Estar preparado te ayuda a afrontar situaciones o partidos importantes; y la selección española demostró ayer llegar al partido contra Serbia con todo estudiado y en disposición de dar el mayor rendimiento visto a este grupo de jugadores. Ya desde la primera acción del partido, en la que Serbia buscaba un triple de Bogdanovic para empezar como ya consiguiera contra Italia, se vio que los de Djordjevic no lo tendrían fácil:

En mi opinión uno de los méritos más importantes del partido fue el de minimizar las virtudes del rival y conseguir, además, hacer que no jugara de la manera que quería jugar. Decía Daimiel antes del partido que el «Tall-Ball» -jugar con dos pívots al mismo tiempo en cancha- ha sido la gran apuesta táctica del Mundial; ayer Serbia sólo pudo usar esta fórmula durante 15 minutos: 11 con Jokic y Milutinov (para un +4 con ellos en pista), 2 minutos con Jokic y Marjanovic (-6) y otros 2 minutos para Jokic y Raduljica (-2). En total -4 puntos con esta disposición, ahogada por el trabajo de jugadores y cuerpo técnico español.

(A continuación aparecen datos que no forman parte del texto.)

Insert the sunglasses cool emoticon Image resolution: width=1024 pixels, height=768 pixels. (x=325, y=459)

Las variantes defensivas consiguieron desactivar por completo muchos de los puntos fuertes con que Serbia ha martilleado en los primeros cuarto partidos y de paso romper el plan de Djordjevic, sacando del partido, entre otros, a Jokic. Estas variantes, en especial las zonas, se emplearon en los minutos en que Serbia ponía en pista el «Tall-Ball», pasando a defensa individual cuando Bjelica (23min) jugaba al cuatro, con otros tres exteriores en la cancha:

  • Zona «mutante» iniciando en 1-2-2 para acabar en 2-3, en la que Rudy tenía el papel de proteger el espacio del tiro libre y los codos en las subidas de Jokic, quien venía dominando desde ahí. Muy importante el trabajo contra las situaciones de high-low con Jokic de pasador en poste alto, fuente de puntos fáciles en los anteriores partidos.
  • También vimos una defensa Caja y Uno (Box and 1) con Ricky defendiendo individual a Bogdanovic, y mucha actividad para negar acciones de high-low y buenas recuperaciones para frenar el movimiento del balón de los serbios.
  • El otro gran ajuste del partido fue la defensa a Bogdanovic tras mano a mano o bloqueo y en poste bajo, atentos a saltar incluso al trap, conscientes de que defendido por jugadores como Llull el serbio podría intentar sacar ventaja del 1×1 cerca del aro.

Clínic defensivo en toda regla, que permitió no sólo competir sino dominar algunas fases del partido contra un rival superior en talento y que llegaba a este partido con máxima confianza, logrando una ventaja en el marcador que permitió aguantar la reacción de Serbia al final del tercer cuarto y en el último periodo.